Since Mamdani’s election, New York DSA has continued to grow and may
soon reach a new high of 15,000 members. That said, Mamdani’s
campaign mobilized roughly 100,000 volunteers, an astonishing
achievement that means his base overwhelmingly does not consist of DSA
members, and that he’s answerable, even in the most narrow
definition of “answerability,” to a much broader group than DSA.
Just as Mamdani must govern within a broad left coalition, so New York
DSA must—or at least, should—understand that its fortunes and
capacities are maximized only when it acts within a broad left
coalition, too. So far, that appears to be the case.

Maintaining the unity and clout of that coalition will be required if
the Mamdani agenda is to be realized. The city lost its fiscal
independence—the ability, say, to levy its own taxes—during the
near-bankruptcy of the 1970s, when it ceded that power to the state.
If Mamdani’s legions stay mobilized in support of the higher taxes
on Gotham’s gazillionaires that are required to fund universal child
care, they can certainly compel the state legislature to enact them.
And if they can stay mobilized to swell Hochul’s vote in her
upcoming re-election contest, they can likely persuade her to sign
that bill. It’s not as if a 2 percent tax hike on New York’s
richest is unpopular with anyone other than New York’s richest.

Even without New York’s one-off dependence on Albany, a progressive
city can’t be an island, entire of itself, if it’s to be
successful.
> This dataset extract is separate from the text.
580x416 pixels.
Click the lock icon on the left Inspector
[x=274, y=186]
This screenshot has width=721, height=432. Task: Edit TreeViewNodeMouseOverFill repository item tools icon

Mamdani rightly judges Fiorello La Guardia to have been
the city’s greatest mayor, but La Guardia’s success in building a
social democratic New York was in no small part due to his
relationship with Franklin Roosevelt, who made sure that abundant
federal aid flowed to the city. (On federal employment programs like
the WPA, the feds established a direct liaison office with each of the
48 states—and with one city, New York, which it treated like a state
of its own.) The best Mamdani can hope for from our current,
sub-ideological president is that he doesn’t clog the city with his
deportation goons, but that’s a relationship Mamdani needs to
continue working on as well. Radical reform can sometimes require
radical pragmatism.

We’ve seen such concessions before. In 1589, Henry of Navarre
inherited the French throne, but he was a Protestant in a
majority-Catholic country, and parts of that country—most
particularly, its capital and largest city—refused to recognize his
rule so long as he was a Protestant. Henry had an ambitious agenda of
domestic development and (largely anti-Hapsburg) foreign alliances,
but his religious affiliation stood in the way of his rallying the
nation to the causes (none of them religious) that he deeply believed
in.

So he converted to Catholicism, with the famous, if likely apocryphal,
words: “Paris is worth a mass.”

New York, Mamdani most surely understands, is worth a Tisch.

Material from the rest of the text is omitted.